Titano, qui les avait remarqués en même temps que moi, me fit un signe d'intelligence; presque au même instant, Soliman tomba en arrêt, ce qui ne laissa pas que de me flatter infiniment, d'autant plus que Torquato vint se placer immédiatement à côté de lui.

Comme c'était devant moi que la chose se passait, mes compagnons se rapprochèrent, et nous entourâmes les deux chiens qui portaient la tête inclinée de côté, de manière à faire supposer que le gibier était sous leur nez.

Titano fit comme les chiens, et ses yeux perçants prirent la direction des leurs.

—Je les aperçois, Excellence! me dit-il vivement après un examen de quelques secondes: elles sont exactement sous le nez de votre chien, il ne tiendrait qu'à lui d'en gueuler une. Allons! allons! je vois qu'il est sage.—Moi, je ne vois rien, dis-je à Titano après avoir regardé à mon tour.—Avancez encore un peu... encore... là, très-bien; arrêtez-vous maintenant. En voilà une dont l'aile vient de frissonner; elles ne tarderont pas à partir... deux, quatre, cinq, six, huit... il y en a neuf ou dix, Excellence. Eh bien! les voyez-vous?—Non; et toi? demandai-je à Stephano.—Moi, je distingue un petit boursouflement, comme si le vent avait poussé un peu plus de neige en cet endroit: ce doit être ça, me répondit le marquis de Nora.—Précisément, Excellence. Préparez vous maintenant! s'écria Titano.

J'entendis comme un bruit d'ailes et une sorte de chant plaintif; puis, je vis entre les deux chiens, qui avaient relevé la tête brusquement, un petit rond noir que je reconnus évidemment pour l'endroit où les perdrix s'étaient blotties, et où elles avaient fait fondre la neige.

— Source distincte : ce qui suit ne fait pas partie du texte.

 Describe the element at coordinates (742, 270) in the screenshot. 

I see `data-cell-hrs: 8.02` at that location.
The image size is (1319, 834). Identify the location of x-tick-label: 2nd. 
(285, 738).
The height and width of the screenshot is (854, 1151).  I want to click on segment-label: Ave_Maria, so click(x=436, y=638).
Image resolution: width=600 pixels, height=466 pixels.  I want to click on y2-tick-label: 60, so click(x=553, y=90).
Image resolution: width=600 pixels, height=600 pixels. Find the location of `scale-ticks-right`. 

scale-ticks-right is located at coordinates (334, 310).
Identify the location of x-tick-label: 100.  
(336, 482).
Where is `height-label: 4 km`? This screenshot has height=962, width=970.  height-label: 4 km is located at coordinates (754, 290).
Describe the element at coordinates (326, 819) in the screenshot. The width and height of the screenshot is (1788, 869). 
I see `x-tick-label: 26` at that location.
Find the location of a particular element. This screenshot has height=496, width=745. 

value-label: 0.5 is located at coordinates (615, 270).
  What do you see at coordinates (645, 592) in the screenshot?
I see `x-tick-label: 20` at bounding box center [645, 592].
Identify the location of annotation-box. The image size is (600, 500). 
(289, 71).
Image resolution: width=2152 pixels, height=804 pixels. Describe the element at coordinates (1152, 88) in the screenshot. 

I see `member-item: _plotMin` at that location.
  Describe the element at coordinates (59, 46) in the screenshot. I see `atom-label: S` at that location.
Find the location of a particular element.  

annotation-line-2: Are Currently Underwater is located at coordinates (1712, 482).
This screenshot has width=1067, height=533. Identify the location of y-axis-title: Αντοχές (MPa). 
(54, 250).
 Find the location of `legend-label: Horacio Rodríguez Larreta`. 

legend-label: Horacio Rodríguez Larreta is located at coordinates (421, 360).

Je regardai en l'air; rien; je jetai rapidement la vue devant moi: rien non plus; cela tenait du prodige.

—Eh bien! Excellence, vous ne tirez donc pas? me demanda Titano en portant son arme à son épaule.—Tirer! quoi? je ne vois rien.—Alors...

Deux effroyables détonations, répercutées aussitôt par des milliers d'échos, retentirent à mes oreilles, se prolongèrent pendant un espace de temps dont il me fut impossible d'apprécier la durée, et se terminèrent par des grondements sourds et toujours plus lointains, semblables à ceux de la foudre quand un orage s'éloigne.

Quand je fus un peu remis de ma surprise, je vis nos deux chiens qui revenaient à nous: Torquato alla à son maître, Soliman s'approcha de moi.